Sonny nodded, sifting through a disorganized pile of loose papers on his desk
before finding the memo with Benny’s hastily scrawled numbers on it. “A little
over five-twenty – most of it in unmarked C notes.”
Jason nodded and rubbed his hand over his mouth, thinking. Five hundred and
twenty thousand wasn’t going to send them to the poorhouse; it was chump change
in comparison to their actual holdings. But the money wasn’t important in this
situation. The only thing that truly mattered was finding out who was
responsible for the theft. “We’ll know the instant the person tries to spend
it.”
“Within the tri-state area?” Sonny repeated, reaching for his bourbon.
“Definitely.”
“What else was in that file from Benny?”
The moblord walked toward the desk, pausing as he glanced over his shoulder at
his old friend. “Something else…It’s a lot bigger than the money, Jason.” The
enforcer stared back, his arms crossed over his chest, and Sonny sighed,
pinching the bridge of his nose. “Benny and boys have every reason to believe
that whoever took the money also took the copy of the shipment files that
disappeared yesterday.”
His right-hand-man’s eyes turned to stone, but Sonny didn’t see any flicker of
surprise or disbelief there. “I was hoping that wasn’t the case.”
The kingpin shrugged, the movement tight and forced. He and the rest of the men
in the inner circle had been struggling to stay level-headed and rational after
the files disappeared, but they knew the situation was combustible. Whoever was
responsible for the theft was playing for keeps; the rules of engagement had
been abandoned, and for the first time in several years, Sonny was unsure of how
to proceed. “The money is the least of our problems if that’s true – and if the
file gets into the wrong hands.”
“It was an inside job – it had to be,” Jason responded, raking one hand through
his golden spikes. “The timing, the execution – it was definitely someone who
knew our schedule, our routine.”
“I’ve got Max and Francis working the guards,” Sonny replied wearily. “But I
don’t think that it’s any one of them.”
Jason snorted in agreement. “Yeah, we don’t tell any one of them enough to
enable them to figure out what’s going on – each guy knows his own piece, that’s
it. This person saw the bigger picture, knew the whole process.”
“Durante’s been getting restless,” Sonny murmured, sinking down slowly into his
favorite desk chair and absently tossing Michael’s empty juice box into the
wastepaper basket. “He and Ric are doing their best to close in on us. If
anything happens…”
Jason shook his head, unwilling to entertain that thought. “Have you…Have you
heard anything from Lucky?”
The moblord barely glanced up at the mention of Jason’s least favorite person;
some grudges died hard. “No. He’s got his hands full trying to keep Luke free
after his stunt at Laura’s clinic, but the kid’s been doing his best to get
Durante off our case. Luke’s loyal that way, and he passed it on.”

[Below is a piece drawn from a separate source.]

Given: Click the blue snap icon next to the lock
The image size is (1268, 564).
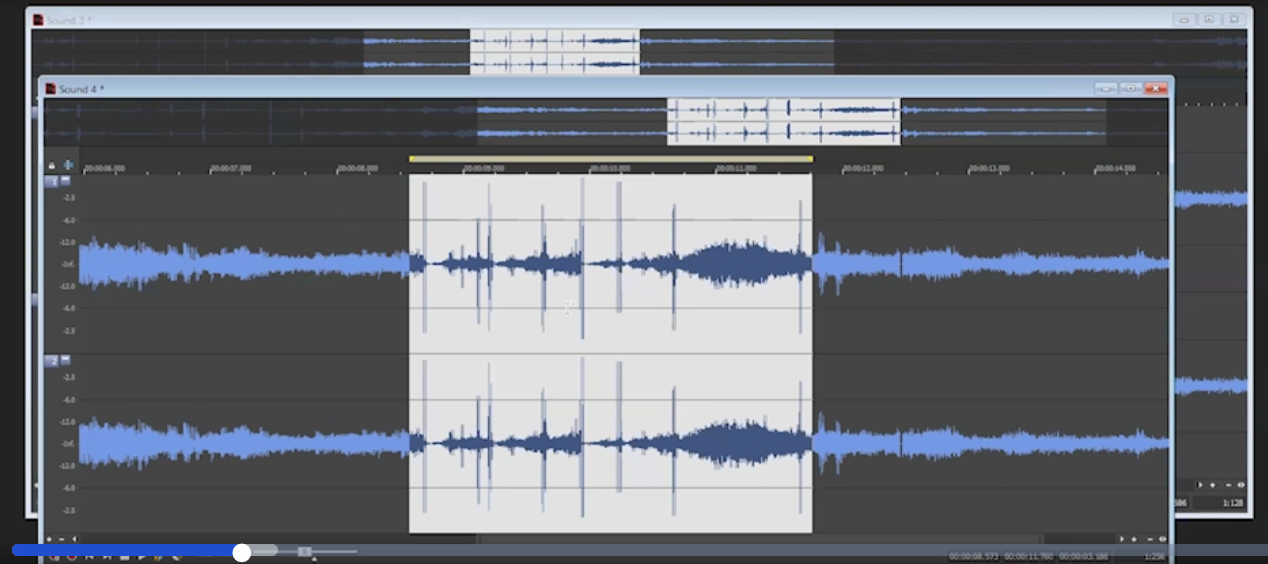Looking at the screenshot, I should 68,166.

The enforcer remained silent, and a muscle in his jaw ticked as he thought.
Lucky Spencer had stunned the whole town a couple years ago by joining the
Police Academy and allegedly trying to break free of his family’s shady past.

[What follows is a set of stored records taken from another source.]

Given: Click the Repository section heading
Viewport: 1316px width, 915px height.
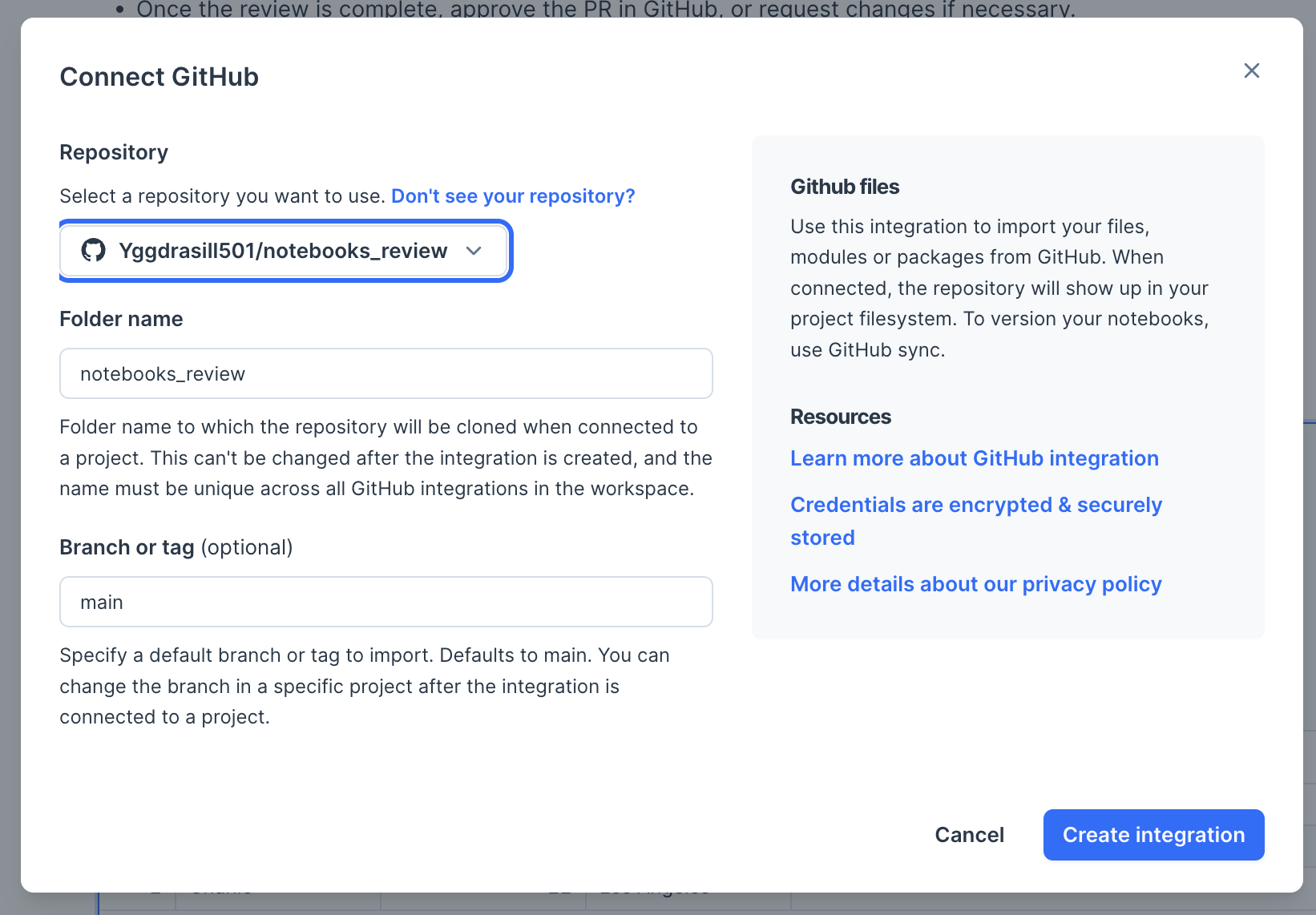Looking at the screenshot, I should point(114,152).
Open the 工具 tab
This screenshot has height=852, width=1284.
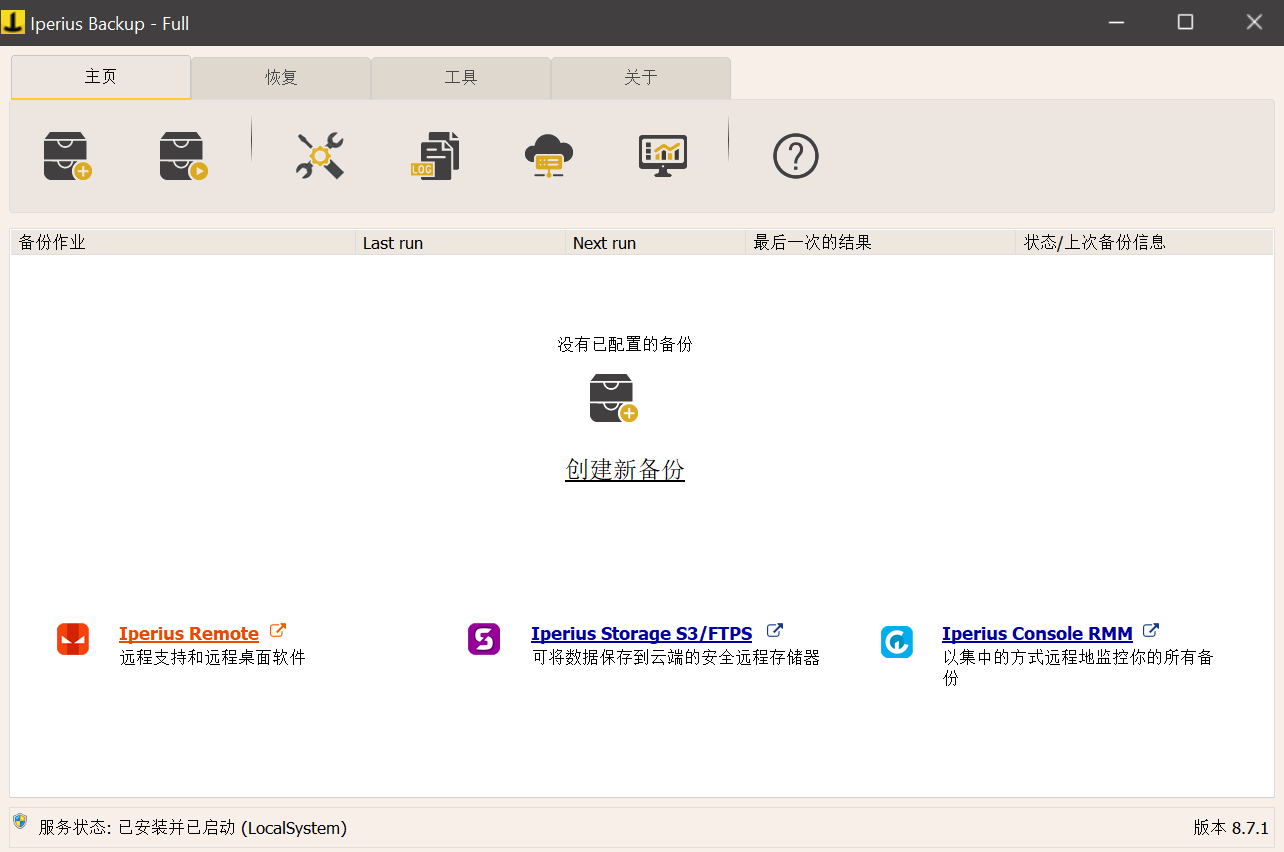[x=460, y=78]
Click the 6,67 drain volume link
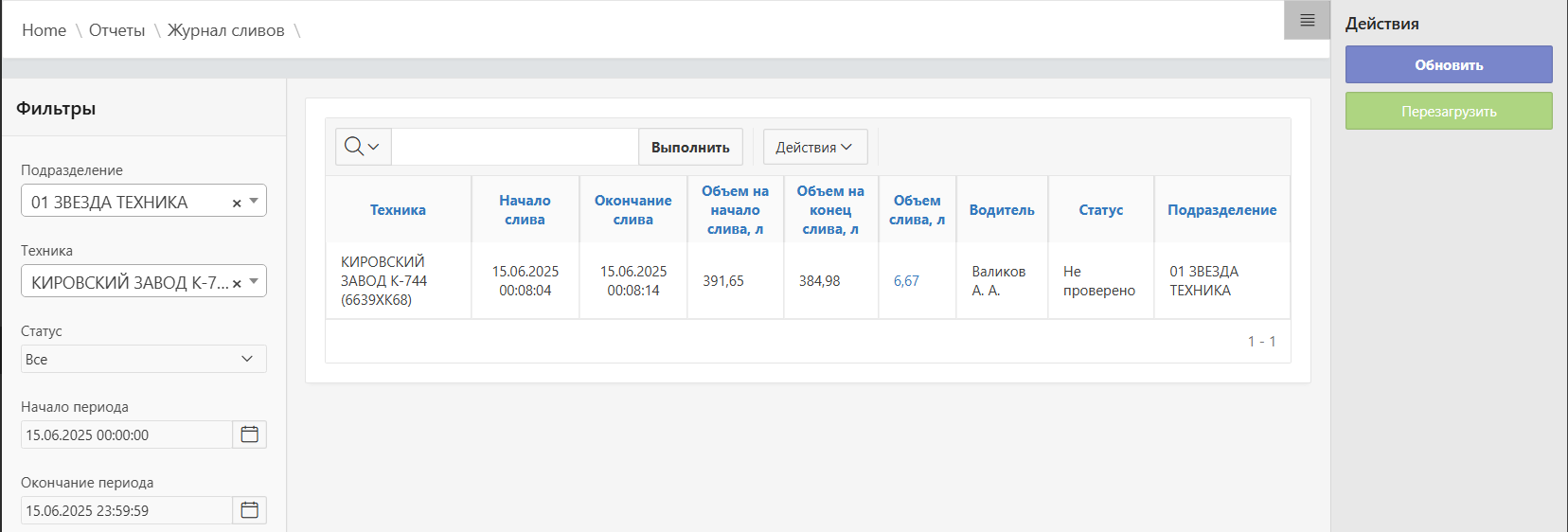The height and width of the screenshot is (532, 1568). coord(906,281)
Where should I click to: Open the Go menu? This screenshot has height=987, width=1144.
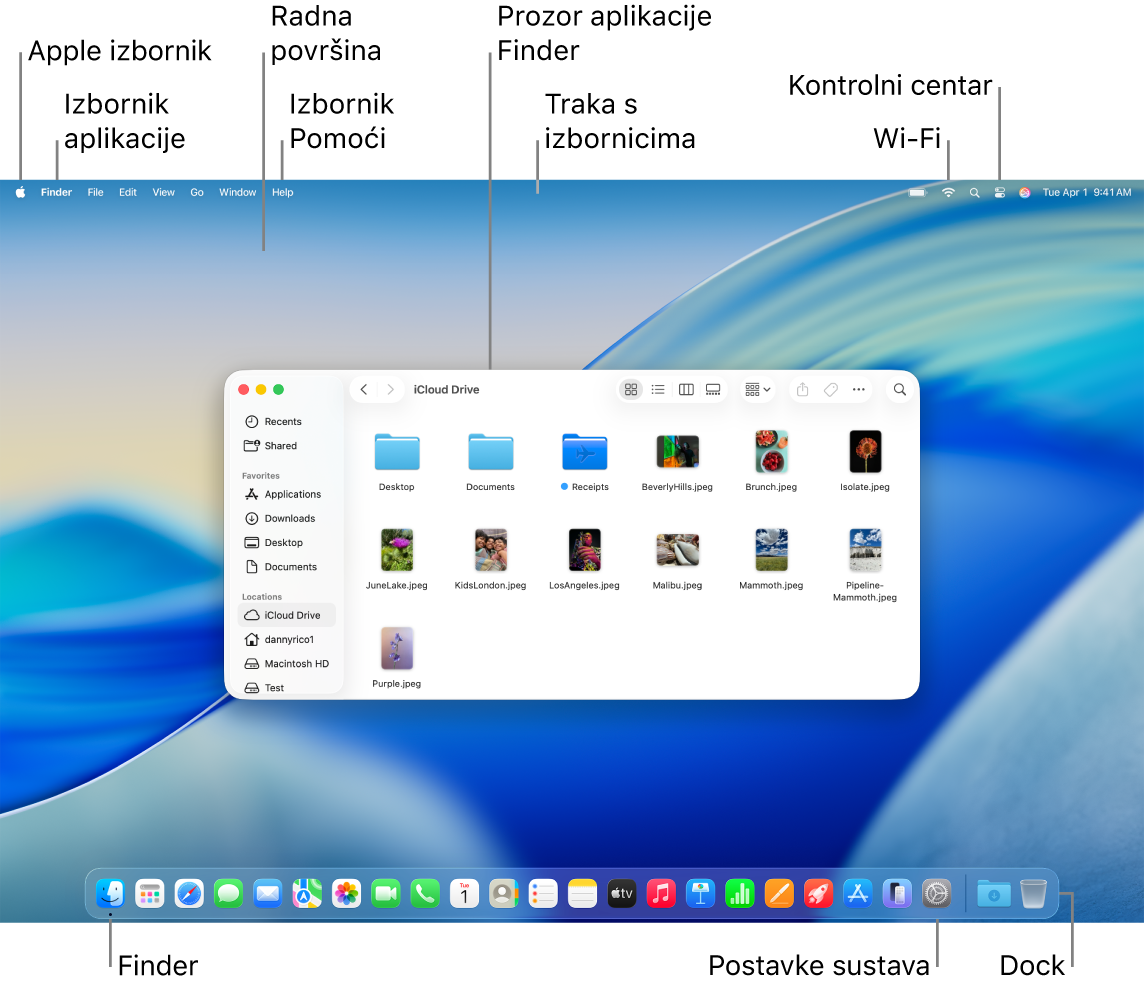pos(197,192)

Sonny, however, had known better than to fall for it and Luke had laughingly
confessed to his old friend once over a couple shots of gin that his boy was
going to be working the system from the inside; once a con, always a con. The
younger Spencer had proved mildly useful in the past year; Jason had to
begrudgingly allow that. But if the wrong files turned up to the wrong people,
he doubted that the little punk would be of any service keeping him and Sonny
out of court – or possibly jail.
The shrill ring of the telephone on Sonny’s desk interrupted his train of
thought, and Jason watched his best friend reach for it and bark out an
irritable greeting. The mobster’s brow furrowed as he tried to make sense of the
garbled speech on the other end of the line. “Hello?…Who…Yeah, I can…What? A
car? Why would…Okay, it’ll be there in seven minutes. What the hell-“
But the caller had hung up, leaving Sonny to stare at the receiver in
bewilderment before setting it down in the cradle. Jason, too, watched the scene
unfold, nonplussed. “Who was that?”
The Cuban turned around slowly on the heel of his calfskin shoes, a puzzled
expression contorting his features. “Lucky Spencer…just asked me to send a
protected car down to General Hospital.”
Jason balked at the unexpected news, standing up straighter. “What the hell
for?”
Sonny shrugged, throwing his hands in the air. “How should I know? He calls up,
tells me to send a protected car, and hangs up. He should know better – I’ve got
more important things to do than send fucking lim-“
His frustrated tirade was interrupted when the heavy oak door to PH 2 was thrown
open to reveal a grim-faced Max, soon followed by his younger brother, Milo.
“Boss.”
Sonny scowled and made his way to the wet bar to freshen his drink. “What?”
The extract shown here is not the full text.